Former church building in Manchester, England

The Church of St George, Chester Road, Hulme, Manchester, is an early Gothic Revival church by Francis Goodwin, built in 1826–1828. It was restored in 1884 by J. S. Crowther. It was designated a Grade II* listed building on 3 October 1974.

The church was a Commissioners' church, (built to celebrate the victory at the Battle of Waterloo) allotted the sum of £15,000 for construction. Goodwin was an obvious choice for architects having already undertaken a number of churches in the Midlands and the North West, as well as the original Manchester Town Hall. Sir Nikolaus Pevsner considers that Goodwin's inspiration was Nicholas Hawksmoor's St Michael, Cornhill and that "the whole makes a lively and memorable picture". A six-bay nave with "high three-light Perpendicular windows" concludes with a tall tower at the west end, and two high pinnacles at the east.
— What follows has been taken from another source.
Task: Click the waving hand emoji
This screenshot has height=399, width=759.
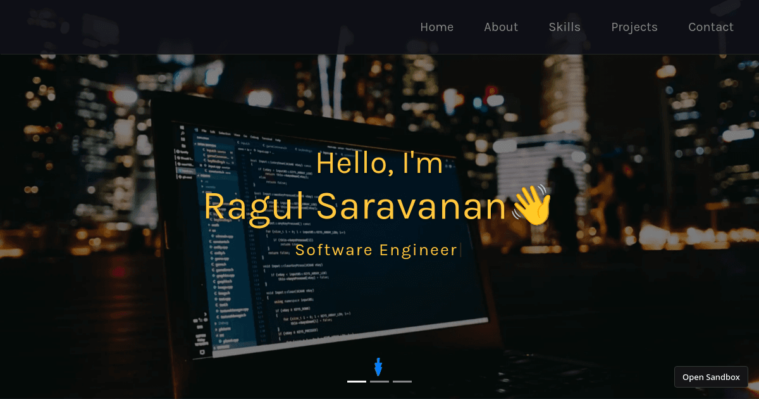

Porches are set at the northwest and southwest corners.

Drawing from Pevsner, the English Heritage inspectors who listed the building in 1974, without an internal inspection, stated that the interior was "reported as having: galleries; Perpendicular arcades; [and a] wall monument to The Hon. George Berkeley Molyneux (d.1841), by Edward Physick, in form of soldier mourning beside urn."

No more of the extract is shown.